En avril 2014, Michael Phelps a annoncé qu'il sortait de sa retraite. Les Jeux de Rio ont attisé son féroce appétit. Sportif le plus médaillé des JO avec 22 médailles dont 18 titres, il veut plus. Mais début octobre de cette même année, il est arrêté en voiture pour excès de vitesse, et en état d'ivresse. La Fédération américaine le suspend six mois. Il doit faire une croix sur les Mondiaux de Kazan, alors qu'il avait remporté le 100m papillon des championnats Pan Pacific en août. En Russie, c'est déjà l'heure de prendre date à un an des JO de Rio. Florent Manaudou, champion olympique en titre, devient champion du monde pour la première fois, effaçant sa déception de Barcelone (5e). Il devient même l'une des stars de ces Mondiaux en doublant avec le 50m papillon. Doublé également pour le Chinois Sun Yang (400 et 800mNL), Mitch Larkin (100 et 200m dos), Adam Peaty (50 et 100m brasse), alors que Camille Lacourt conserve sa couronne sur 50m dos. Malgré l'énorme concurrence des Russes à domicile, le relais 4x100 masculin tricolore reste invaincu.
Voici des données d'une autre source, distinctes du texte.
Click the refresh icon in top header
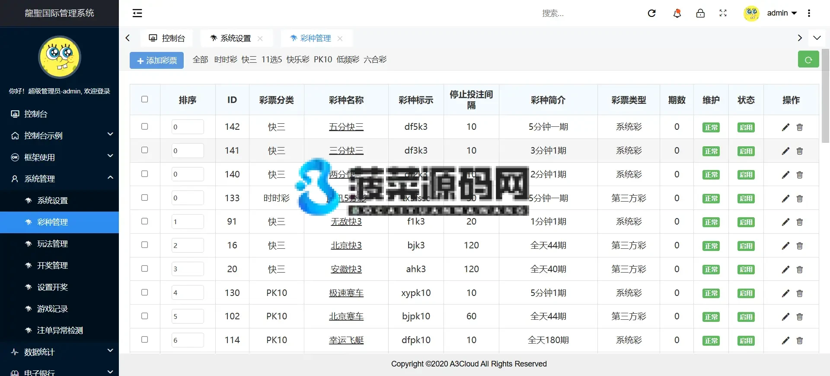The image size is (830, 376). point(652,13)
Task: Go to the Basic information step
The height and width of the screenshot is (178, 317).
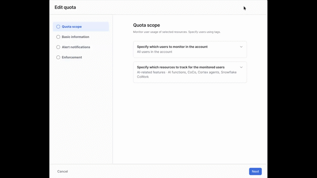Action: coord(75,37)
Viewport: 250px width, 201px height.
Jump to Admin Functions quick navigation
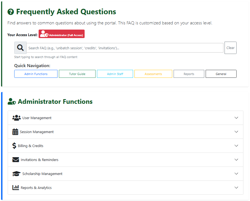pos(36,74)
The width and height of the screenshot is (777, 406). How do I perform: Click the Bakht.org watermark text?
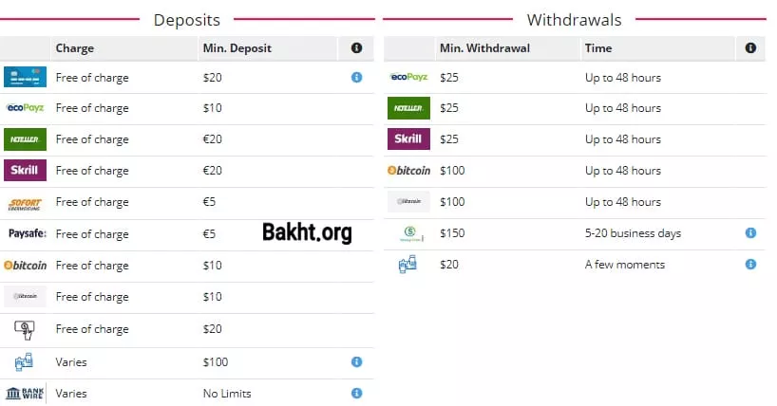[x=307, y=233]
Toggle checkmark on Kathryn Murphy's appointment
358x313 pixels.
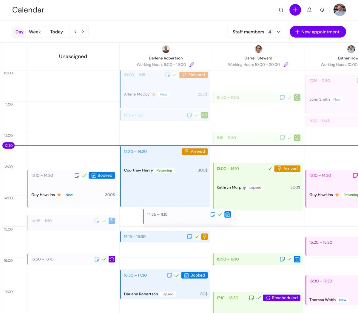point(270,168)
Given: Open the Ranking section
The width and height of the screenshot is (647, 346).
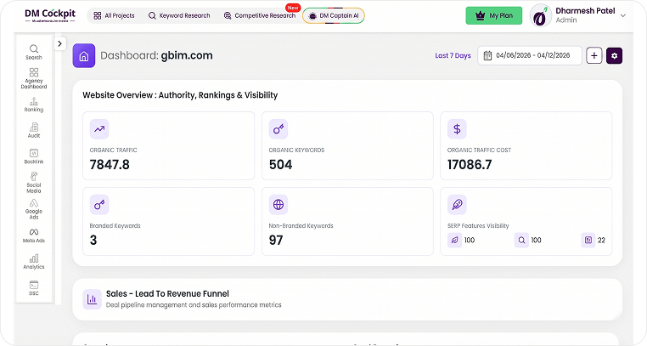Looking at the screenshot, I should pyautogui.click(x=34, y=105).
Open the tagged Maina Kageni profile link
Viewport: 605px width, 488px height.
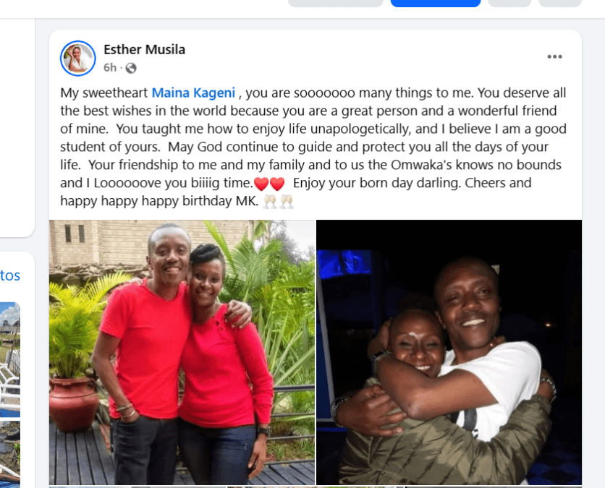tap(193, 93)
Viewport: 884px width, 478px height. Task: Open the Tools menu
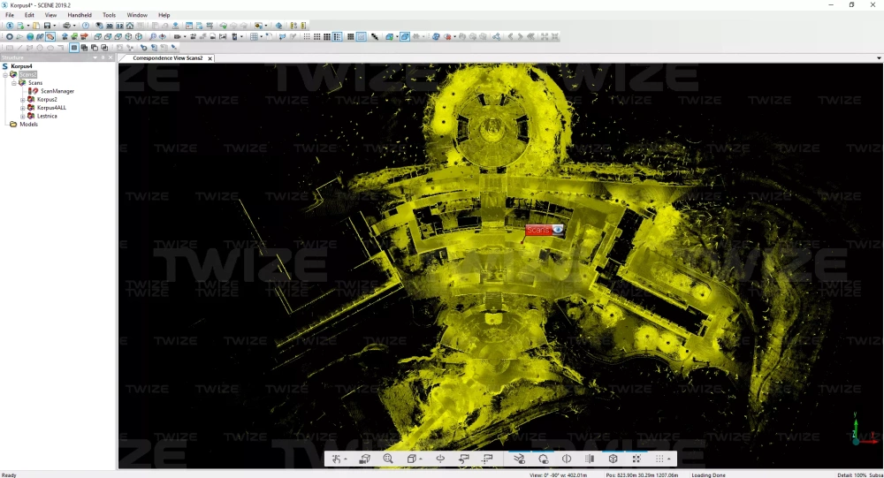(x=109, y=15)
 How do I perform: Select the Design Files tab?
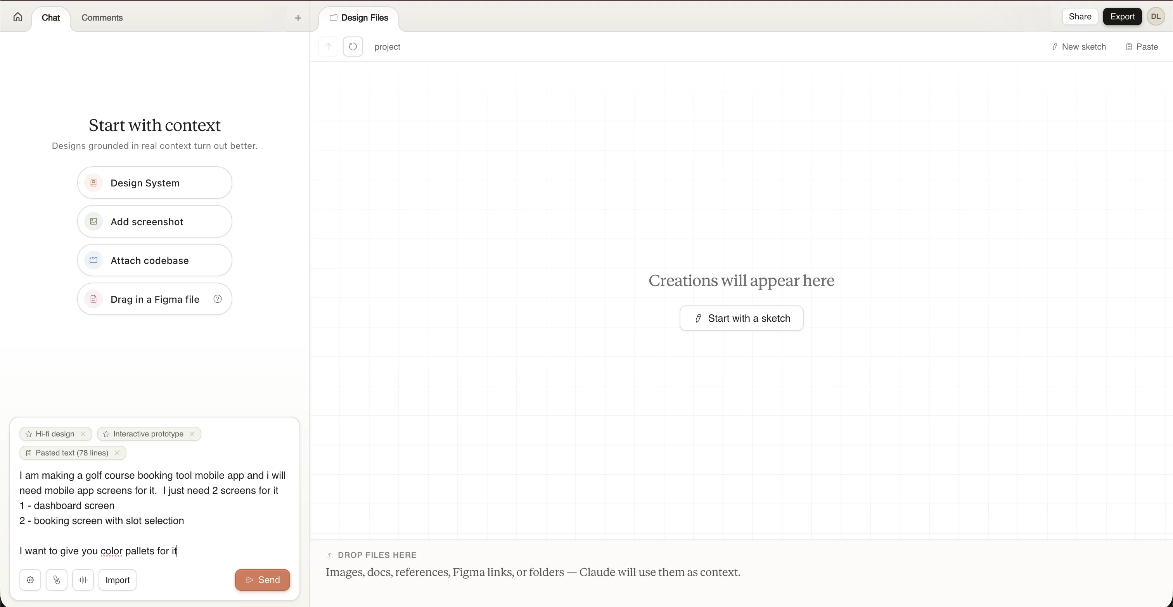[x=359, y=18]
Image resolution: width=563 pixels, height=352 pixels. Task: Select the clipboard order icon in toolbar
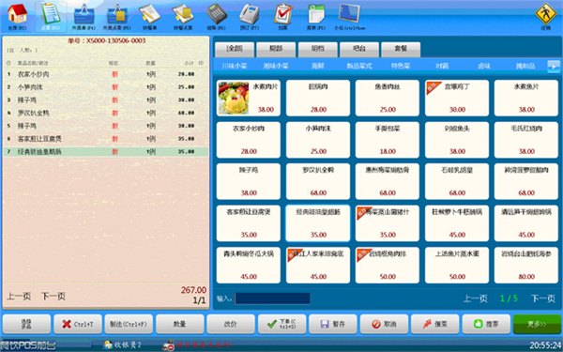tap(51, 14)
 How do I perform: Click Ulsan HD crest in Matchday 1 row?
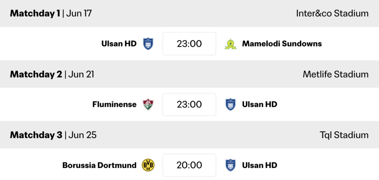tap(148, 44)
Chez les filles, Katie Ledecky intensifie sa suprématie sur le crawl (200m, 400m, 800m, 1500m), ajoutant l'or sur 4x200mNL. Elle fait encore tomber deux records du monde (800 et 1500m). L'Australienne Bronte Campbell, à 21 ans, devient la reine du sprint (doublé 50 et 100m NL, le relais 4x100mNL et le bronze sur le relais 4x100m 4 nages). Sarah Sjoström conserve son titre sur 100m papillon, et conquiert celui sur 50. A 21 ans, elle se fait un nom avec le record du monde du 100. La Hongroise Katinka Hosszu demeure la référence sur le 4 nages, en plaçant le nouveau record du monde du 200m 4 nages à 2'6"12. Comme à Barcelone deux ans avant, les records du monde son tombés (4) exclusivement chez les filles.